Start of Extracted entries

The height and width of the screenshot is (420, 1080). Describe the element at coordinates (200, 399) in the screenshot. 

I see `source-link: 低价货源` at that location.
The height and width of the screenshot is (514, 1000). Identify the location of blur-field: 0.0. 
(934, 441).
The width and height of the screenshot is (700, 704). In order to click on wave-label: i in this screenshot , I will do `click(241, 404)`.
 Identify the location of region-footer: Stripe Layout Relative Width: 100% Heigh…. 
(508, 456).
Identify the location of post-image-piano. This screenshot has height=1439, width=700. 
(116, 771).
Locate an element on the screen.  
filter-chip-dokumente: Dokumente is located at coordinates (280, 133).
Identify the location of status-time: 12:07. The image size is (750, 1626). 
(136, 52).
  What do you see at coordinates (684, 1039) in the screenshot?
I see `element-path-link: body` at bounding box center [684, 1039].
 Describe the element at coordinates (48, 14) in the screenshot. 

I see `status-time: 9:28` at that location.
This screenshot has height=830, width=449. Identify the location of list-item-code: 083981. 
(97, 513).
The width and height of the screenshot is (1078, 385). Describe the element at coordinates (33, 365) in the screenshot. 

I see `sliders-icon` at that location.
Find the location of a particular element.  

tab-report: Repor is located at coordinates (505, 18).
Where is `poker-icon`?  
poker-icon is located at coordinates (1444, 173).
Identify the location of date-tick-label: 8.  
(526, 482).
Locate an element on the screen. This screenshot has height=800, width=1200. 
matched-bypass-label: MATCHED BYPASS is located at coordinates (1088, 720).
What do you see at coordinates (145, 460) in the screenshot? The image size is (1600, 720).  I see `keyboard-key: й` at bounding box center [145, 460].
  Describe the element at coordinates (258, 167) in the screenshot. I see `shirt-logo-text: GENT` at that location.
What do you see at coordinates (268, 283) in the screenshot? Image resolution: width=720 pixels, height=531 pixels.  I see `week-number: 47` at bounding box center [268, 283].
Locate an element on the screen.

End of Extracted entries

**About this exercise**. From the material above, keep only the lines that contain the string "size".

**Result of this exercise**.
Identify the location of status-time: 12:07. The image size is (750, 1626). 
What do you see at coordinates (145, 460) in the screenshot? The image size is (1600, 720).  I see `keyboard-key: й` at bounding box center [145, 460].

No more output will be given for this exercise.